[[ Input records open ]]

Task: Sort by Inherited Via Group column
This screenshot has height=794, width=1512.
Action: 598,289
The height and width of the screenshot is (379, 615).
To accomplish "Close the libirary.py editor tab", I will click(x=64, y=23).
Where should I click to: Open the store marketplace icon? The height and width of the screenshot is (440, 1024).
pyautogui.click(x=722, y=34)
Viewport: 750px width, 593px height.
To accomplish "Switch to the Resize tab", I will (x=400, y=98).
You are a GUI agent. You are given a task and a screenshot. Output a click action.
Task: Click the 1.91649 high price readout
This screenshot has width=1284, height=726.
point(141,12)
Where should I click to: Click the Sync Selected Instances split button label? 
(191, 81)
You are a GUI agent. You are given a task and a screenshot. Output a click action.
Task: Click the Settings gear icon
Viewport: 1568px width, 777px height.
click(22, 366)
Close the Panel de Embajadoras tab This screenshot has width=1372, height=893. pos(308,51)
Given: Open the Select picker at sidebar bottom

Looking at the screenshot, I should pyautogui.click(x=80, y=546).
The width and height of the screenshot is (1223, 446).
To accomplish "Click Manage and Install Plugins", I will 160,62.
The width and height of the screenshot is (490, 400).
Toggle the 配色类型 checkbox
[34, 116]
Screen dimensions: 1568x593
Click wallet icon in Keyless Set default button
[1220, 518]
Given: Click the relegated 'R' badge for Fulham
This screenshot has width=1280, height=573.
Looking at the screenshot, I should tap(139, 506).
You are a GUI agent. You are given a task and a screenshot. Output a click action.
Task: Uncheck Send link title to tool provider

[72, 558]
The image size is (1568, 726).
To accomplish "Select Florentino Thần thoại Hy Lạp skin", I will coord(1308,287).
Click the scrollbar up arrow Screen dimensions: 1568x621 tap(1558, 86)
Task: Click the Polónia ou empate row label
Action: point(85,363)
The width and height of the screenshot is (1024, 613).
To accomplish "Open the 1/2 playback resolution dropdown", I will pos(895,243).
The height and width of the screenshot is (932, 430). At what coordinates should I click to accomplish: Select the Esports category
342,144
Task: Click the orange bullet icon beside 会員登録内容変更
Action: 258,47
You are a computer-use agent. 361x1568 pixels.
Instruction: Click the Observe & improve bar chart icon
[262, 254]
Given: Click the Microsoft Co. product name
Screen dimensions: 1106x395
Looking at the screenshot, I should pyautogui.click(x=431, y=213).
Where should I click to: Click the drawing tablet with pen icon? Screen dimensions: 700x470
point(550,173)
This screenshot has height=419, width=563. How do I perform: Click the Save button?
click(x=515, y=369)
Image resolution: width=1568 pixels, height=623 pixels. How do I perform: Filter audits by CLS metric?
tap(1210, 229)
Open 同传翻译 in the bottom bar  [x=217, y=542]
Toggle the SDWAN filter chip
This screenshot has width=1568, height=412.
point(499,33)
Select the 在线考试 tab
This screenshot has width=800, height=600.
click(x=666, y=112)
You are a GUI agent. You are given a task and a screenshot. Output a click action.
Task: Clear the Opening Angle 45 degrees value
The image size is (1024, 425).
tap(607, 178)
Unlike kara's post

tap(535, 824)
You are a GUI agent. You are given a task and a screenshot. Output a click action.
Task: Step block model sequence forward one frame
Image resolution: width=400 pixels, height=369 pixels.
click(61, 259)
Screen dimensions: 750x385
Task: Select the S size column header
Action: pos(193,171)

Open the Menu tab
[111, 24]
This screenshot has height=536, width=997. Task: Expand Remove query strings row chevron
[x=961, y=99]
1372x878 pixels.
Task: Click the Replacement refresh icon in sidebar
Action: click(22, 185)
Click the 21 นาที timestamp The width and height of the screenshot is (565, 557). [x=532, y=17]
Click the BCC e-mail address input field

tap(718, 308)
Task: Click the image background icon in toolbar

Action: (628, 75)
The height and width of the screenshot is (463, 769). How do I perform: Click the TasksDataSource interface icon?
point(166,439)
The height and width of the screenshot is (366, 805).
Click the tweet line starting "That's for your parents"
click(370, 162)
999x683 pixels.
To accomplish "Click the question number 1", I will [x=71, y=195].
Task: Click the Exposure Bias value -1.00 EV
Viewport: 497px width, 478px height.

[[ Input records closed ]]

→ Requirement
Search the material above for the word "value", and return each line that holds it.

→ Completed exercise
Task: Clear the Opening Angle 45 degrees value
Task: Click the Exposure Bias value -1.00 EV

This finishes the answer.